§ GIVEN REQUEST
Can you express the lines of the listing starting at the one containing "Task: Open the Volet Styles pane" and ending at the one containing "Viewport: 1024px width, 537px height." as a JSON list of strings, one string per line, with blank lines left out?

§ SOURCE MATERIAL

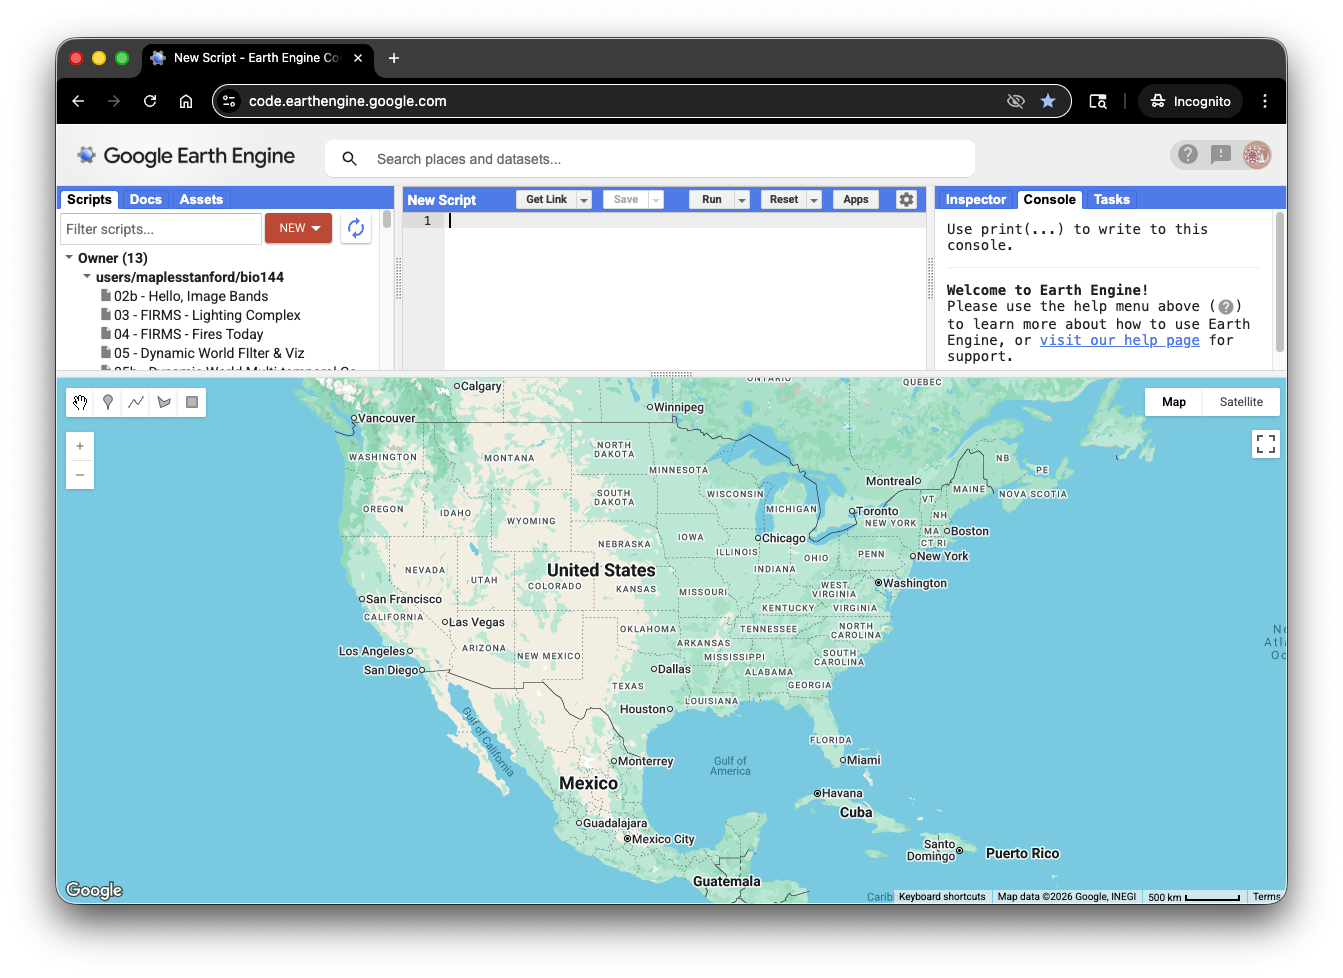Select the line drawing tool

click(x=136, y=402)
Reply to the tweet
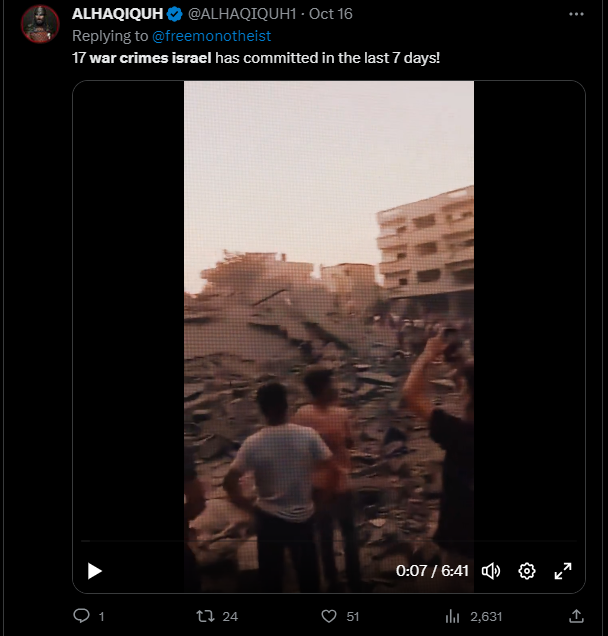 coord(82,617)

* * *

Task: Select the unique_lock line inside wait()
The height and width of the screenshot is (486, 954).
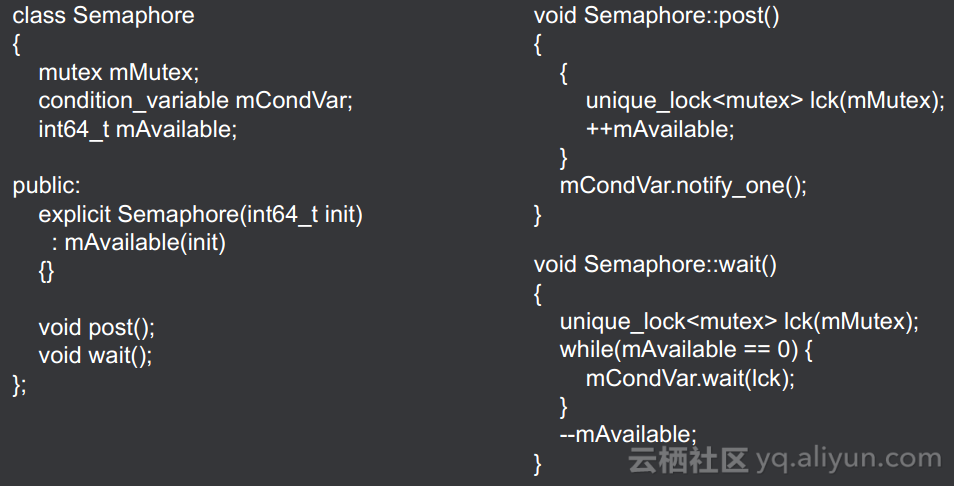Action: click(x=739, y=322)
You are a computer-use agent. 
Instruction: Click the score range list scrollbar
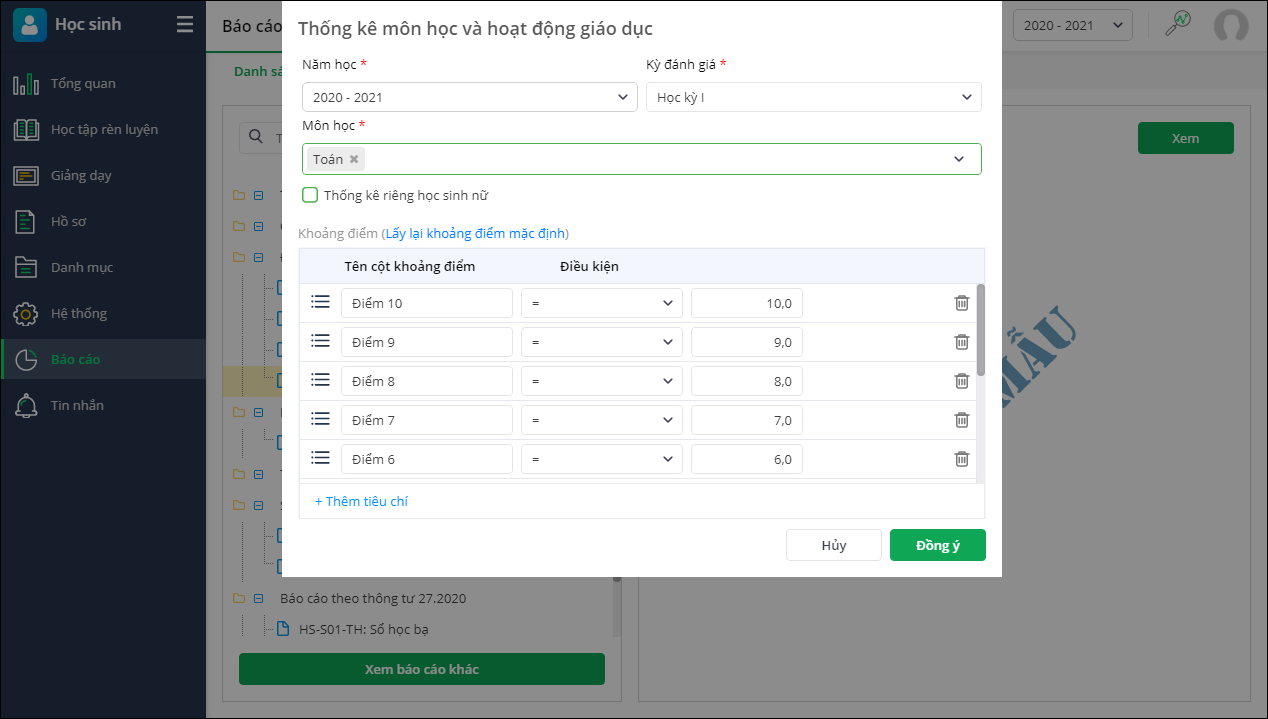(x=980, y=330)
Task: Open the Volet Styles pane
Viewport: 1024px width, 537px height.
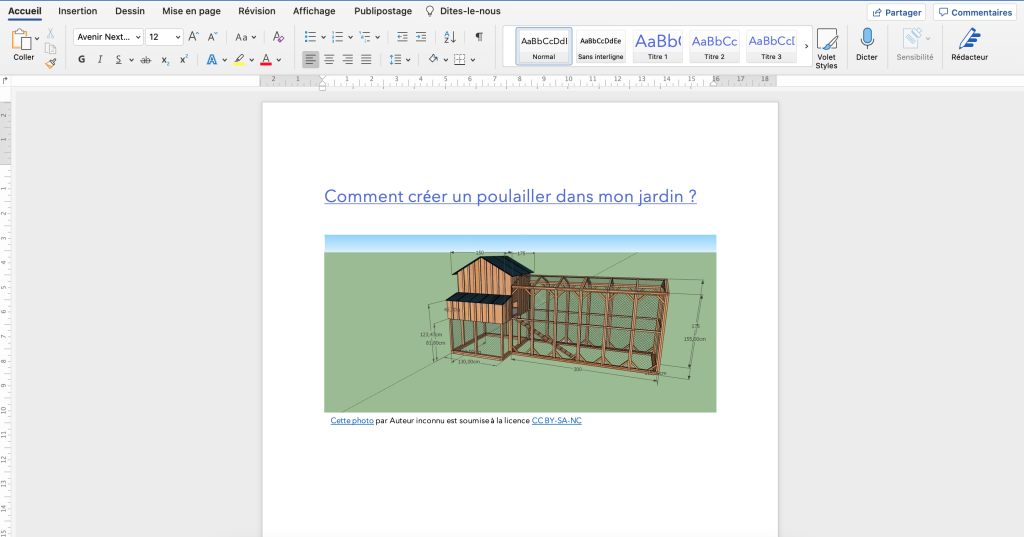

...

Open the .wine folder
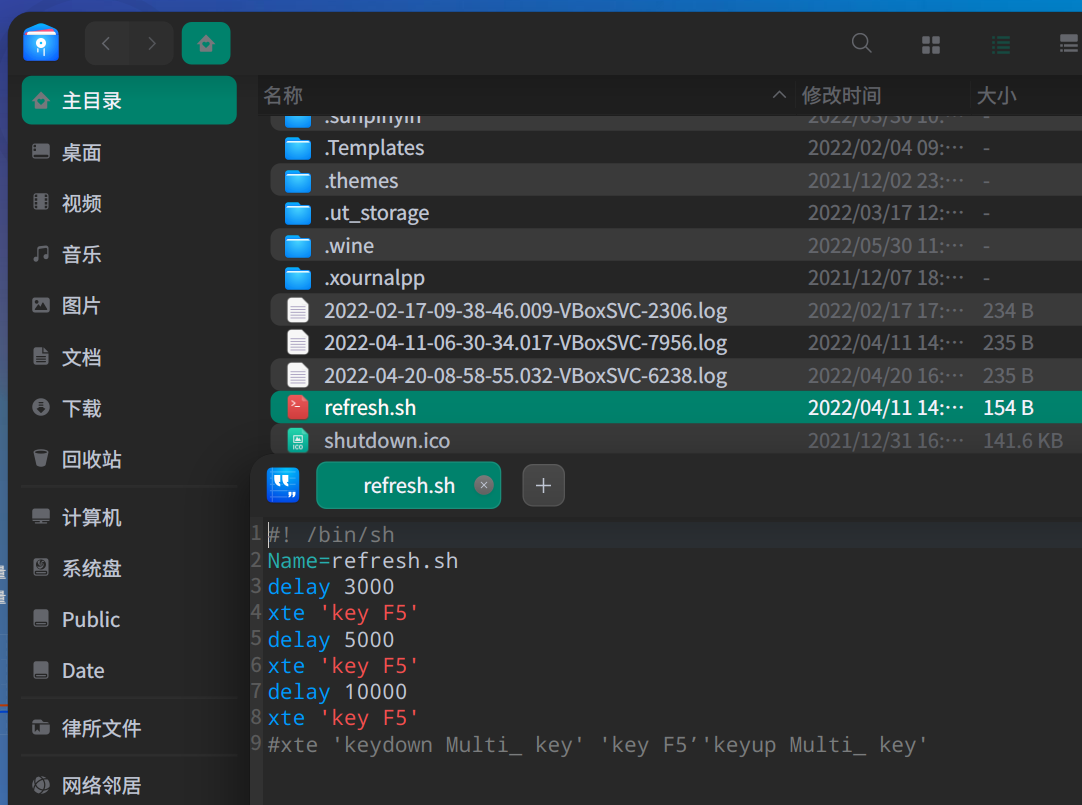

§ RESULT FOR THIS TASK
[
  "Task: Open the Volet Styles pane",
  "Viewport: 1024px width, 537px height."
]